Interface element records
[Begin]

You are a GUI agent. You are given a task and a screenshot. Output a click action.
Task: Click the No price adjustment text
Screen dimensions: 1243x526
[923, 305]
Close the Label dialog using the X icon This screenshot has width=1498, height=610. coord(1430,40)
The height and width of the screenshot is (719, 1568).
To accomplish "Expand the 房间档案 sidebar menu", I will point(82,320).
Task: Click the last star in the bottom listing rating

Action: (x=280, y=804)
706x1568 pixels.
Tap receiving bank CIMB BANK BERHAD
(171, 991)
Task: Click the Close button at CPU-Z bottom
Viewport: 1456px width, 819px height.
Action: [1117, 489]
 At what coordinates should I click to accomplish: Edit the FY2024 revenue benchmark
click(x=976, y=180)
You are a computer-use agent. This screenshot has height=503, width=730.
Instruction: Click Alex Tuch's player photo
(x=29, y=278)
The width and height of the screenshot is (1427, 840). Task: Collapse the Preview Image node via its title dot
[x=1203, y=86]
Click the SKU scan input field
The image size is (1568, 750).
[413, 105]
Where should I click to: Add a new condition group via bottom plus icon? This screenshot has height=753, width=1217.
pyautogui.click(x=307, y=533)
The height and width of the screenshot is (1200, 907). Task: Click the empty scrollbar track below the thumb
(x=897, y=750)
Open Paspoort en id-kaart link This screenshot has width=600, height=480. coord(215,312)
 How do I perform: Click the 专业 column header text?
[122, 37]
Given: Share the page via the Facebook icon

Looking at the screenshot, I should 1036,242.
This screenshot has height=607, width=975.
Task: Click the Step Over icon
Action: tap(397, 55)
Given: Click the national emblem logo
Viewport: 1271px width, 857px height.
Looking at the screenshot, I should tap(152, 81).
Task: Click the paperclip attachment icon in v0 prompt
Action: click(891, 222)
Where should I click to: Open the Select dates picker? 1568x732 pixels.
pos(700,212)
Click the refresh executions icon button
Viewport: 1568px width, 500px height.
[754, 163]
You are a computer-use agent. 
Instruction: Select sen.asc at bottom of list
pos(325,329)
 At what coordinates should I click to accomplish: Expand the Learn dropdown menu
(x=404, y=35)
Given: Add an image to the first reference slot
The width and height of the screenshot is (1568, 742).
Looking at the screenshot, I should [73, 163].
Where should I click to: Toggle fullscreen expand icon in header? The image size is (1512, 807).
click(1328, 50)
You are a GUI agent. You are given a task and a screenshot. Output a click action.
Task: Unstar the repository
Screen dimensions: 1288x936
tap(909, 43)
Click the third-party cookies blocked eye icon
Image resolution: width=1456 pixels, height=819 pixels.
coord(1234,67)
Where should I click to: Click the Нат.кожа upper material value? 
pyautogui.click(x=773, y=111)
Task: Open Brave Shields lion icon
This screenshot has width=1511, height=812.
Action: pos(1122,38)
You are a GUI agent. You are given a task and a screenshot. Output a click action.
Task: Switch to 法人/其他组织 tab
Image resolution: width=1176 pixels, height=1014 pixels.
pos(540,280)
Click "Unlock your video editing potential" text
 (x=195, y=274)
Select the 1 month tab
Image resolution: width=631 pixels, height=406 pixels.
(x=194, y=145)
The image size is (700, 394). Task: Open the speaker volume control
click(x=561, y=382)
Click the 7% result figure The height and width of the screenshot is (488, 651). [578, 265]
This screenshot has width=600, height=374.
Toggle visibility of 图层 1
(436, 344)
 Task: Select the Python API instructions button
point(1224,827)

[End]

### Task goal
Please write out every line of the data above exactly as it appears.

### Written reply
You are a GUI agent. You are given a task and a screenshot. Output a click action.
Task: Click the No price adjustment text
Screen dimensions: 1243x526
[923, 305]
Close the Label dialog using the X icon This screenshot has width=1498, height=610. coord(1430,40)
The height and width of the screenshot is (719, 1568).
To accomplish "Expand the 房间档案 sidebar menu", I will point(82,320).
Task: Click the last star in the bottom listing rating

Action: (x=280, y=804)
706x1568 pixels.
Tap receiving bank CIMB BANK BERHAD
(171, 991)
Task: Click the Close button at CPU-Z bottom
Viewport: 1456px width, 819px height.
Action: [1117, 489]
 At what coordinates should I click to accomplish: Edit the FY2024 revenue benchmark
click(x=976, y=180)
You are a computer-use agent. This screenshot has height=503, width=730.
Instruction: Click Alex Tuch's player photo
(x=29, y=278)
The width and height of the screenshot is (1427, 840). Task: Collapse the Preview Image node via its title dot
[x=1203, y=86]
Click the SKU scan input field
The image size is (1568, 750).
[413, 105]
Where should I click to: Add a new condition group via bottom plus icon? This screenshot has height=753, width=1217.
pyautogui.click(x=307, y=533)
The height and width of the screenshot is (1200, 907). Task: Click the empty scrollbar track below the thumb
(x=897, y=750)
Open Paspoort en id-kaart link This screenshot has width=600, height=480. coord(215,312)
 How do I perform: Click the 专业 column header text?
[122, 37]
Given: Share the page via the Facebook icon

Looking at the screenshot, I should 1036,242.
This screenshot has height=607, width=975.
Task: Click the Step Over icon
Action: tap(397, 55)
Given: Click the national emblem logo
Viewport: 1271px width, 857px height.
Looking at the screenshot, I should tap(152, 81).
Task: Click the paperclip attachment icon in v0 prompt
Action: click(891, 222)
Where should I click to: Open the Select dates picker? 1568x732 pixels.
pos(700,212)
Click the refresh executions icon button
Viewport: 1568px width, 500px height.
[754, 163]
You are a computer-use agent. 
Instruction: Select sen.asc at bottom of list
pos(325,329)
 At what coordinates should I click to accomplish: Expand the Learn dropdown menu
(x=404, y=35)
Given: Add an image to the first reference slot
The width and height of the screenshot is (1568, 742).
Looking at the screenshot, I should [73, 163].
Where should I click to: Toggle fullscreen expand icon in header? The image size is (1512, 807).
click(1328, 50)
You are a GUI agent. You are given a task and a screenshot. Output a click action.
Task: Unstar the repository
Screen dimensions: 1288x936
tap(909, 43)
Click the third-party cookies blocked eye icon
Image resolution: width=1456 pixels, height=819 pixels.
coord(1234,67)
Where should I click to: Click the Нат.кожа upper material value? 
pyautogui.click(x=773, y=111)
Task: Open Brave Shields lion icon
This screenshot has width=1511, height=812.
Action: pos(1122,38)
You are a GUI agent. You are given a task and a screenshot. Output a click action.
Task: Switch to 法人/其他组织 tab
Image resolution: width=1176 pixels, height=1014 pixels.
pos(540,280)
Click "Unlock your video editing potential" text
 (x=195, y=274)
Select the 1 month tab
Image resolution: width=631 pixels, height=406 pixels.
(x=194, y=145)
The image size is (700, 394). Task: Open the speaker volume control
click(x=561, y=382)
Click the 7% result figure The height and width of the screenshot is (488, 651). [578, 265]
This screenshot has width=600, height=374.
Toggle visibility of 图层 1
(436, 344)
 Task: Select the Python API instructions button
point(1224,827)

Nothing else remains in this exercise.